How to Tag Snakes

Seeing multiple snakes in your backyard can often be a telltale sign that your back yard is snake territory. Tagging snakes is a useful tool to help you understand snake habits and identify breeding/living grounds by capturing snakes, marking them and releasing and recapturing them to identify their territorial grounds. For a more practical use, however, tagging snakes can help you as a homeowner understand if your backyard is snake territory, and if so, provide a warning signal to expect a mass of snakes come their breeding season in spring.

Things You'll Need

  • Heavy-duty gardening gloves
  • Cloth bag
  • Nonpermanent marker
  • White spray paint
Show More

Instructions

    • 1
      Identify your quadrant zone.

      Identify your "quadrant zone" -- the area where you will collect and observe your snake population. To do this, spray the white spray paint around the perimeter of the area where you want to study your snake population. By doing this, you will avoid selective bias where you will prefer hunting in more snake-friendly areas (taller grass, more shade and boulders) when re-collecting your snakes and hence go outside of your quadrant zone.

    • 2
      Safety first when searching for snakes.

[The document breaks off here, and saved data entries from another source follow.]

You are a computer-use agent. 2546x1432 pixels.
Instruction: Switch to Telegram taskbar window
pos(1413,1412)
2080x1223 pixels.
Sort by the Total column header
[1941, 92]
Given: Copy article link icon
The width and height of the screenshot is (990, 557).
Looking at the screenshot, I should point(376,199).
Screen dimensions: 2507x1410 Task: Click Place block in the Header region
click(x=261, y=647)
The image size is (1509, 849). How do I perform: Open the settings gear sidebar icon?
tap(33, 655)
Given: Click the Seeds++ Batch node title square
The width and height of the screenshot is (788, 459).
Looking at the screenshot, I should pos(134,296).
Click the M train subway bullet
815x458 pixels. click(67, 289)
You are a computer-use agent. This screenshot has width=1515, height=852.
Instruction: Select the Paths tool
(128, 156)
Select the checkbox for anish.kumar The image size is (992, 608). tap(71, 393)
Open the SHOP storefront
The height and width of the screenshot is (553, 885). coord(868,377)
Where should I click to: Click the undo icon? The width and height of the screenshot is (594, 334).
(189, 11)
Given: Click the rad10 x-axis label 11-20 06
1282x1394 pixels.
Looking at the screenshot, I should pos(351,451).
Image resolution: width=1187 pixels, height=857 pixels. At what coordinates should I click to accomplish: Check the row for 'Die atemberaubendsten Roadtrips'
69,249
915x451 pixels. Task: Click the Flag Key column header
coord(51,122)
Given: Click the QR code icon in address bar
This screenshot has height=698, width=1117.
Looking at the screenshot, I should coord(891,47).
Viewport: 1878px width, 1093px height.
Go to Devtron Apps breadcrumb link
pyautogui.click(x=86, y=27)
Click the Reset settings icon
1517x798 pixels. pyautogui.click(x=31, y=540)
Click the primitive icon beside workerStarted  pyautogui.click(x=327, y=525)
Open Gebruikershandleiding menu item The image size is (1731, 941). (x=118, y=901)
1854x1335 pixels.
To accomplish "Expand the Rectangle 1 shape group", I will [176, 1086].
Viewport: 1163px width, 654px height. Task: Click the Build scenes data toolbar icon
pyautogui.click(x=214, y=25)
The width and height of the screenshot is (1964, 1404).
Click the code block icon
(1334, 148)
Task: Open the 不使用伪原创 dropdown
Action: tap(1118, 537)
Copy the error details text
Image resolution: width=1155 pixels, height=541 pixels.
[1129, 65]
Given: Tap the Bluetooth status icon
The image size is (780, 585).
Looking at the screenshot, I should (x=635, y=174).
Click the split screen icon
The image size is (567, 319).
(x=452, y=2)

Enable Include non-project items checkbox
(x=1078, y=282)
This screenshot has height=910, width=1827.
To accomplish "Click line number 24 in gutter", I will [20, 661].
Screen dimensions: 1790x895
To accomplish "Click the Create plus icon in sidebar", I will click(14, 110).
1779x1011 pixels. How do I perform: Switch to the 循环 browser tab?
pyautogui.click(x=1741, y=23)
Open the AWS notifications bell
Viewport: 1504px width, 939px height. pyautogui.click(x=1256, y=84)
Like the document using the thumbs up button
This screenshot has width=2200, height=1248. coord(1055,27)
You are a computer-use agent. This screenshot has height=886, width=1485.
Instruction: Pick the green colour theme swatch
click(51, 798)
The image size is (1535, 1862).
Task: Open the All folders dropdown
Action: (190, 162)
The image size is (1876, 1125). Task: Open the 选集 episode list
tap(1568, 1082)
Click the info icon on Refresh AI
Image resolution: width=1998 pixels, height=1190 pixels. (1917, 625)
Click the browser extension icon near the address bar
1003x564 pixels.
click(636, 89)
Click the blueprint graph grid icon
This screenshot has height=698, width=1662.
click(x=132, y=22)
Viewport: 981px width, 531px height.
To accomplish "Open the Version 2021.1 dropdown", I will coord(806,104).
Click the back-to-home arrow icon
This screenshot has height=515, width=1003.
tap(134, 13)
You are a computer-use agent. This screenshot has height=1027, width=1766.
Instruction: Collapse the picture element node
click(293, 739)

      Put on heavy-duty gardening gloves and search for the nonpoisonous snake species which you would like to mark within your quadrant zone. Look in shady areas and areas which have vegetation, as snakes will most likely be found there due to reptiles being cold blooded. Ensure that when hunting for snakes you wear heavy-duty rain boots that come up to your knee, and always be aware of your surroundings to ensure you do not startle any poisonous snakes that you will have identified as living in your area. When you do find your target nonpoisonous snake, grab it by the head and place it in your cloth sack. With each snake, note its capture point as you will have to return it to the same area after you have marked it. Record the number of snakes and the location where you found them.

    • 3

      Remove each snake from your cloth sack and place an X with your nonpermanent marker on the snake's tail while holding down on the snake's head. Using a nonpermanent marker ensures that the X will wash off after a few weeks, so that when you put the snake back into its environment, it will be in its natural form.

    • 4

      Release each snake back where you found it in Step 2.

    • 5

      Repeat Step 2 after four days. Remain in your quadrant zone and capture the same number of snakes you originally caught in Step 2. After recording how many caught snakes have your mark on their tails, release the snakes back where you caught them.

    • 6

      Repeat Step 2 at least three times (more if you want even more accurate data) and calculate your recapture rate by dividing the number of marked snakes by the total number of snakes. If your recapture rate is above 60 percent, your quadrant zone is a territory for most of your originally marked snakes.